TASK ITEM –
Resume the biography of RCAF fighter pilot Irving Farmer "Hap" Kennedy after its last sentence.

DOCUMENT EXCERPT –
================================
- Nickname: 'Hap'
- Born: 4 February 1922 Cumberland, Ontario
- Died: 6 January 2011 (aged 88) Cumberland, Ontario
- Allegiance: Canada
- Branch: Royal Canadian Air Force
- Service years: 1940 – 1945
- Conflicts: World War II
- Awards: Distinguished Flying Cross and Bar;

= Irving Farmer Kennedy =

Canadian military aviator (1922–2011)

Irving Farmer 'Hap' Kennedy (4 February 1922 – 6 January 2011) was a Canadian fighter pilot in the Royal Canadian Air Force (RCAF) during the Second World War. He was one of Canada's highest-scoring aces of the war, with 10 solo and 5 shared aircraft destroyed, and 1 probably destroyed.

==Biography==
Born in Cumberland, Ontario in 1922 to Eva Farmer and Robert James Kennedy (a veteran of World War I, injured in 1917 at Vimy Ridge). The war started when he was 17 in his final year of high school in Ottawa, and he joined the RCAF in October 1940.

==Service career==
He did his flight training in Canada at No.2 Initial Training School (ITS) in early 1941, and No.8 Elementary Flying Training School (EFTS) and No.10 Service Flying Training School (SFTS) to July 1941. As a Sergeant Pilot he was posted overseas to the UK in August 1941, flying Hawker Hurricane fighters at No.55 Operational Training Unit (OTU).

In September 1941 he was posted to No. 263 Squadron RAF, flying the Westland Whirlwind, based in the West Country and flying convoy protection and ground attack sorties into France. He was promoted to Flight Sergeant in January 1942 and commissioned as a Flight Lieutenant in March 1942. In June 1942 he was posted to the newly formed No. 421 Squadron RCAF flying the Spitfire Mk.V.

He then shipped out to Malta to join No. 249 Squadron RAF in October 1942, where he became an ace with seven confirmed victories. His first aerial victory came in February 1943 when he and another pilot downed a Junkers Ju 52 transport near Licata. He was awarded a quarter victory in shooting down a Junkers Ju 88 of KG 54 on 3 March 1943, a half victory on 22 March 1943 and a third on 16 April. In April he and American ace Squadron Leader J.J. Lynch caught and destroyed three Ju 52 transports off Sicily, and awarded two victories. Over Sicily and Italy he claimed five more victories, including a Focke-Wulf Fw 190 of SKG 10 on both 4 and 10 September and two Messerschmitt Bf 109Gs of JG 77 on 13 October.
================================
PROVIDED MATERIAL –
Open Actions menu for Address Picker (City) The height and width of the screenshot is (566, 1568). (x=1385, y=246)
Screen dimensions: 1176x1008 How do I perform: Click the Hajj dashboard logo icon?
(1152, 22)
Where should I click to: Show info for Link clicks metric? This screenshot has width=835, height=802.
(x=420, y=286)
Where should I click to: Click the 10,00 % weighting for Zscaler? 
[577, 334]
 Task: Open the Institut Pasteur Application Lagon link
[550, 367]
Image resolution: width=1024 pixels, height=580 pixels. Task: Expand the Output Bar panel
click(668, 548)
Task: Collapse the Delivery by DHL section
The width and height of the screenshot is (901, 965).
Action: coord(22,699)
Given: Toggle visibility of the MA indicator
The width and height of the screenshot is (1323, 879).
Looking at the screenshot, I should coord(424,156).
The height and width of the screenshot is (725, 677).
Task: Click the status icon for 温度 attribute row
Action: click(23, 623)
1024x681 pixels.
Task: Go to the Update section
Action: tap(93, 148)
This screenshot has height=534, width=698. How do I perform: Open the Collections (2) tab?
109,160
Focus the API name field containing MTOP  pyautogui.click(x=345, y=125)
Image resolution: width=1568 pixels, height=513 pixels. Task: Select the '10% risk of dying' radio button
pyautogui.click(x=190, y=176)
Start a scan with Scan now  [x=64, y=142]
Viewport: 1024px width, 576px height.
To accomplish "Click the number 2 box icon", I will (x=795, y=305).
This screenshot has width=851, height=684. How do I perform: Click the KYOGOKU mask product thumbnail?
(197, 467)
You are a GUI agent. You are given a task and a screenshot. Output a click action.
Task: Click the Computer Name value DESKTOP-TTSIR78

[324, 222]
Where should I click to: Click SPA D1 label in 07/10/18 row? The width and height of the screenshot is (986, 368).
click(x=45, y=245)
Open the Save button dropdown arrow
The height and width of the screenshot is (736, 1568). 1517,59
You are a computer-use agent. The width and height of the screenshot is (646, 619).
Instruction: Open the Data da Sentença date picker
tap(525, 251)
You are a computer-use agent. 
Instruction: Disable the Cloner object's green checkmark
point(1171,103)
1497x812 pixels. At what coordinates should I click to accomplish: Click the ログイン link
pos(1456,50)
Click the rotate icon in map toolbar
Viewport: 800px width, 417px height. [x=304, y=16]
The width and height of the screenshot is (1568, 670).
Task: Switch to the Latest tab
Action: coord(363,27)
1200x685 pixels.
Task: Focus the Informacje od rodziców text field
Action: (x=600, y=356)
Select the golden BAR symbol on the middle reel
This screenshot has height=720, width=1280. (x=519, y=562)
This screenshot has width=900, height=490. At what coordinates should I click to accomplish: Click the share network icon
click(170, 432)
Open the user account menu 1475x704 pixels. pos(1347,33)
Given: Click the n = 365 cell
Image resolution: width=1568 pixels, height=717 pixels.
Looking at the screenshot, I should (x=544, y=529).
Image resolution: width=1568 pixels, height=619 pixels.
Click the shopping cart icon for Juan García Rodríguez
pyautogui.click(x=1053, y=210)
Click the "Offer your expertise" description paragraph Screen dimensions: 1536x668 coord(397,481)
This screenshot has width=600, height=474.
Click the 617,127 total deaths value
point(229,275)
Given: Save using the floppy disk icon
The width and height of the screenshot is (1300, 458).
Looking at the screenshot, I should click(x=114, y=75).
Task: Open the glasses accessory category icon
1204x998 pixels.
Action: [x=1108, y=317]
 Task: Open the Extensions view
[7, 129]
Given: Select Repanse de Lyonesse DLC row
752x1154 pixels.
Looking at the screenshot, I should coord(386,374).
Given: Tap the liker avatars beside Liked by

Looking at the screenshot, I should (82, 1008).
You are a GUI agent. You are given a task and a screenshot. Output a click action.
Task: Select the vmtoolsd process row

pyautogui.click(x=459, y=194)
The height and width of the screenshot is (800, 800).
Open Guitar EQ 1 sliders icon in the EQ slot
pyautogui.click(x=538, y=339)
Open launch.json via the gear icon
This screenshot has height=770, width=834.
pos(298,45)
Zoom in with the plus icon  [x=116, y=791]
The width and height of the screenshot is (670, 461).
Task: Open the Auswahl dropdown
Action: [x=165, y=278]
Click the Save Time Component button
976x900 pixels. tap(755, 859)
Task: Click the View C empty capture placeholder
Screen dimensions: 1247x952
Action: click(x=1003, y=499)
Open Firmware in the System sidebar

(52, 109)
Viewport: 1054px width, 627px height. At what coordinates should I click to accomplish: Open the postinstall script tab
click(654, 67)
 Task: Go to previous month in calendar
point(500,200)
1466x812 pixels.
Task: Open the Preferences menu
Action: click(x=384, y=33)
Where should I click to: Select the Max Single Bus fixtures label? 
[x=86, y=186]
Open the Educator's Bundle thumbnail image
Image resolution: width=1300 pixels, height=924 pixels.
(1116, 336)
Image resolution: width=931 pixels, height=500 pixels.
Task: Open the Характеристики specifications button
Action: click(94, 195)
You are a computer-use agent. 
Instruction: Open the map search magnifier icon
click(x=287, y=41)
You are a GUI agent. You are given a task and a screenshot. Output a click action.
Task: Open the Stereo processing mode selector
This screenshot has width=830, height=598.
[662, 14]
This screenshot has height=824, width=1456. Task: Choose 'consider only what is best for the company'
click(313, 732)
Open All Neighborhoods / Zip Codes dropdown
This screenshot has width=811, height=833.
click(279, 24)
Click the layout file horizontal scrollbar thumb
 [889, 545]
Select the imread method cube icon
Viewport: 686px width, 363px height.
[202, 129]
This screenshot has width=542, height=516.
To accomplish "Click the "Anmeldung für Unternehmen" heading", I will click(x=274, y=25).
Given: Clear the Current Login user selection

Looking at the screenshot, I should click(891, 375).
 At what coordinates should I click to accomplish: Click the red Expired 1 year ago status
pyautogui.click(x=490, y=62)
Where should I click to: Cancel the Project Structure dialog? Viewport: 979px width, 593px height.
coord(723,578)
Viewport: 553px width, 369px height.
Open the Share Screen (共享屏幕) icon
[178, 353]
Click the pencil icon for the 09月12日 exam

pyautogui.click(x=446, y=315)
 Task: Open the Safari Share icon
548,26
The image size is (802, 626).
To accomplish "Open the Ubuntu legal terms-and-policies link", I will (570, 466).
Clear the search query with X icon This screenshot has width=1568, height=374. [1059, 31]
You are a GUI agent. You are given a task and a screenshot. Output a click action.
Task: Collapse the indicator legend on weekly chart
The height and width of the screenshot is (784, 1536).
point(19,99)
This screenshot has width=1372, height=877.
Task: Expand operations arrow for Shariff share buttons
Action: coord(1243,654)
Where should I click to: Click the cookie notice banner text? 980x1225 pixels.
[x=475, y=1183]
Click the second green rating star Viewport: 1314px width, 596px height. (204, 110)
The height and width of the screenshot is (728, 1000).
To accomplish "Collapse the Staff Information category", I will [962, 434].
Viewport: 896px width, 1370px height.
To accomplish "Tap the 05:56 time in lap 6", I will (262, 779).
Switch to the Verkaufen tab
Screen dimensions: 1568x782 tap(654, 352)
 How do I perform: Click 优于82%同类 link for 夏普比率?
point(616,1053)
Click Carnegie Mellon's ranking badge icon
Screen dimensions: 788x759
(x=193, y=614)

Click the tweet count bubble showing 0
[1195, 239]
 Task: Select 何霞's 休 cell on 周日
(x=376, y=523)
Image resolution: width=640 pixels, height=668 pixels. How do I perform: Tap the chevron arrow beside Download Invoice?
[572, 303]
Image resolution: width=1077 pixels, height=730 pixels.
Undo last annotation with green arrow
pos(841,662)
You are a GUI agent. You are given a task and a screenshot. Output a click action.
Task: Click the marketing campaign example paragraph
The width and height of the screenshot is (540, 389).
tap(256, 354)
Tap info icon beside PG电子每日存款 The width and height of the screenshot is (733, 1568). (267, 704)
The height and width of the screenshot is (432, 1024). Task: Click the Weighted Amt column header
================================
EXERCISE OUTPUT –
In June he was posted to No. 185 Squadron RAF, flying a mixture of Spitfire Vs and IXs. On June 22 he was awarded the Distinguished Flying Cross. Although tour-expired in July 1943, Kennedy stayed on operations, this time with No. 111 Squadron RAF until September 1943. A spell with No. 93 Squadron RAF followed until December 1943.

He then returned to the UK and began another tour on 15 June 1944 as Commanding Officer with No. 401 Squadron RAF. Kennedy downed two more German fighters for a total of 14 enemy aircraft destroyed, before he was shot down by flak on 26 July 1944. After parachuting into a field in occupied France, he initially hid in a hayloft and was cared for by a French family. With the aid of the French Maquis, Kennedy walked to Allied lines.

He returned to Canada in September 1944, and was released from the RCAF on 13 February 1945. He became a doctor and studied medicine at the University of Toronto, graduating in 1950. He was based in Cumberland, Ontario. Kennedy died on 6 January 2011.

Kennedy's brothers, Robert and Carleton, also served. Carleton died when his Halifax Mk III bomber crashed.